I will not listen loud (live in an appartment) so please tell me, which characteristics listed in the thread title are more important to look after in choosing the speakers? That is, in order to get the best/good enough sound quality at a low/medium listening in that room. So, I don't want speakers which need to be put out loud in order to get the music sound good enough (by good I mean getting to clearly hear all instruments, all frequencies being put out).


I am aware that the higher the sensitivity/efficiency in a speaker - the better (the speaker/music will sound louder at given volume knob position, as compared to a lower sensitivity speaker). I also know that an 8 ohms speaker will need to draw less power from the receiver - as compared to a 6 ohm speaker - in order to put out the same level in sound.


My question is: given the low musical possibilities of this receiver, should I first look for speakers with lower wattage recommended amp. power? Or more important is to get higher impedance/efficiency speakers? 

Of course, it would be preferably to get a mixture of these characteristics - unfortunatelly, the speakers I need to choose between (Tannoy Mercury V1 and Q Acoustics 2020i) have them parted (Tannoy are 8 ohms and 10 W recommended amp power, but are only 86 db; Q Acoustics, are 88-89 db, but only 6 ohms and have 25 recommended min. amp. power)


As for the speaker frequency - it's another matter, I will leave that aside.


Thank you.


----------



## chrapladm (Jun 17, 2009)

Do you have the RX-V673?

If so 150 watts is plenty for most speakers you will be looking at for dynamics and headroom. And I am confused on which speakers you are trying to decide between?

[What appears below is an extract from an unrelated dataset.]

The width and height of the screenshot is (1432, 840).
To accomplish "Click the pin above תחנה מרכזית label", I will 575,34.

And are you saying the speakers are only needing an amp that is rated for very low wattage? 10-25watts?


----------



## alecsus27 (Nov 21, 2010)

Yes I have the RX-673 and I just changed my mind, instead of Tannoy or Q Acoustics've I've ordered a 5.0 pack of Monitor Audio BX2/BXFX/BX Centre - due to arrive tomorrow.

The minimum recommended amplifier power for the MA's is 30 W, that is, I should probably need a minimum of 30 w per channel in order to get a good enough quality in sound?

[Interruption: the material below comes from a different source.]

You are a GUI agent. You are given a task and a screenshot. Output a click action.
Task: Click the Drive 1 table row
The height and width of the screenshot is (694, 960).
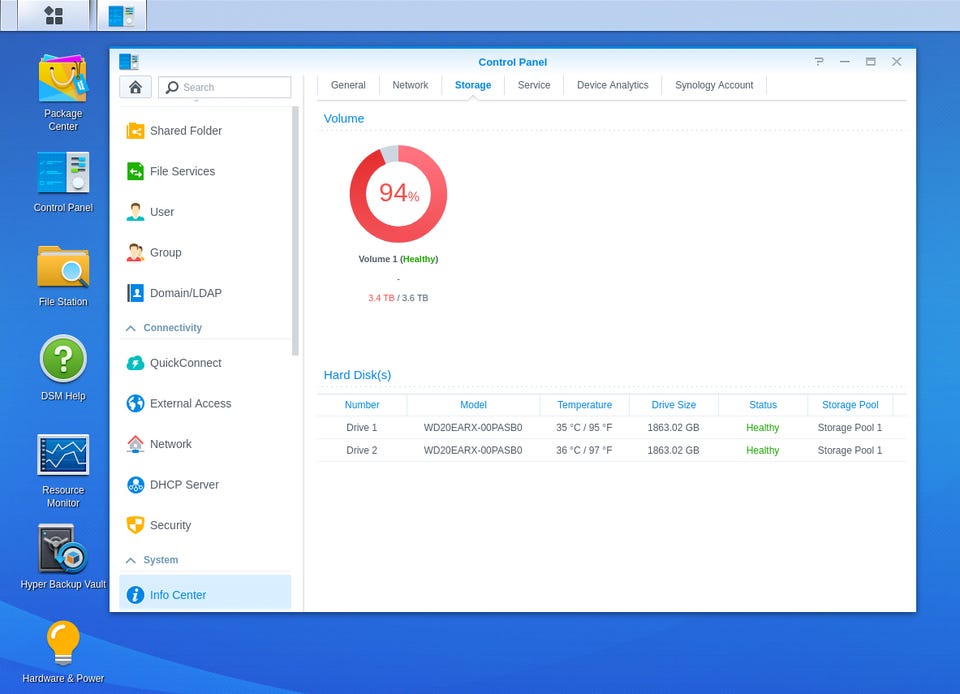611,427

The room is small (13 square meters, or 11x10 feet) and unfortunatelly the speakers will be placed very close to the corners. the surrounds will be wall hanged, right in the back corners, on the side walls. Listening position on a couch, against the back wall.Oh, and no chance for me to listen to them prior to buying.

The American/Canadian version of RX-673 draws 400 W, while for some reason the European one only 330W. If we consider the loss through heat dissipation, video upscaling etc, the probable real power output would be about 200-220. If we divide this by 7 channels, we remain with some 30 W per channel. This would be the limit accepted for a reasonable drive for the MA's, am I correct?

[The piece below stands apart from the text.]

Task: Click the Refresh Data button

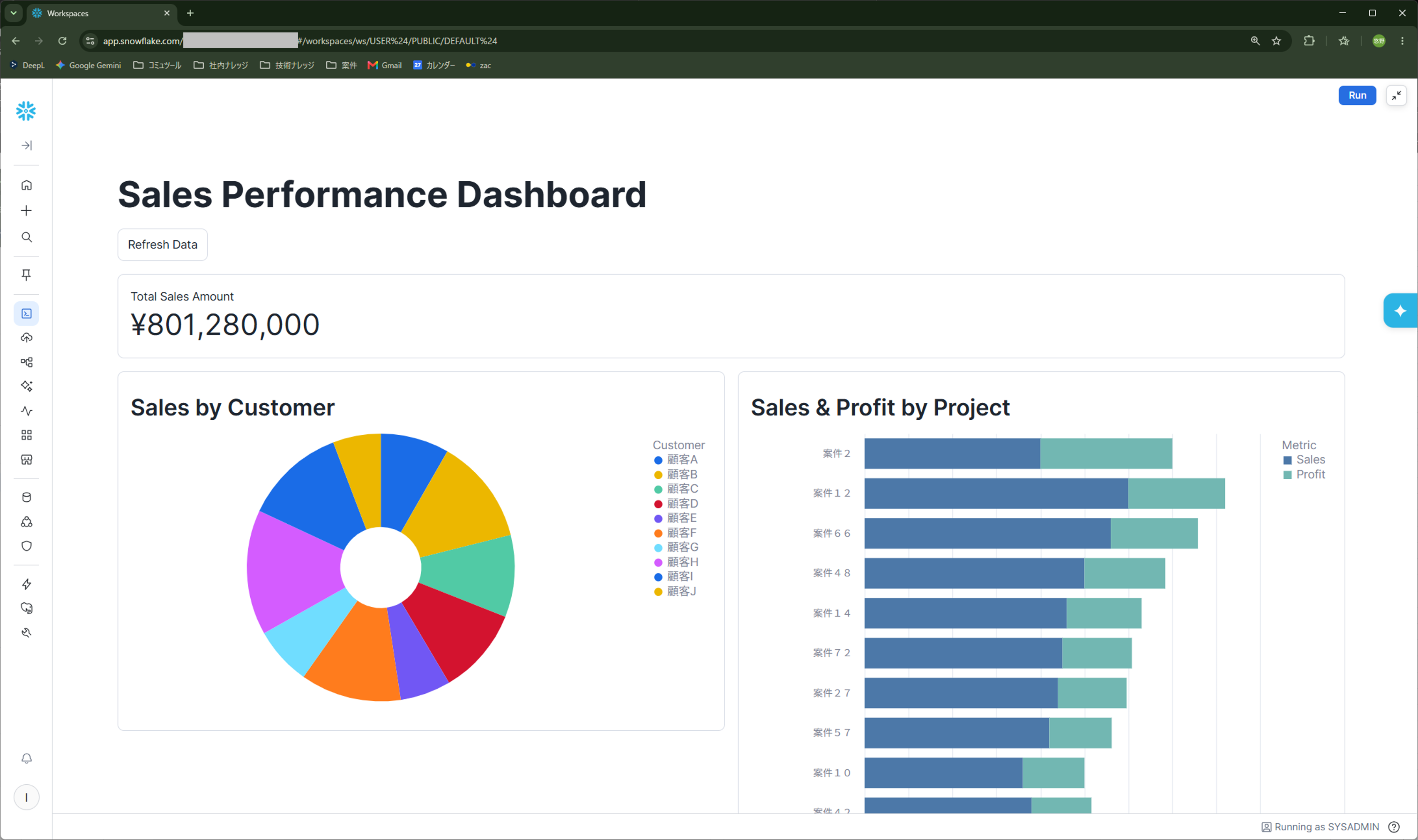Action: point(163,244)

Or am I wrong and that minimum recommended power is for the whole capacity of the receiver (not only for what it is capable to push through one channel - if all 7 channels driven)?


----------



## mpompey (Jan 5, 2007)

From what you described the RX-673 should be able to drive your speakers fine. I doubt you would be driving speakers to near clipping levels as you mentioned you didn't want to disturb your neighbors. Your receiver will never have to drive all channels at max power, so the 673 should be fine for the task.

Receiver/Amplifier specs can be confusing because some manufacturers aren't consistent on how they measure max, for how long, which channels. Checking Yamaha's specs I don't see a listing for all channels driven at max. I see specs for 1 and for 2 channels driven.


----------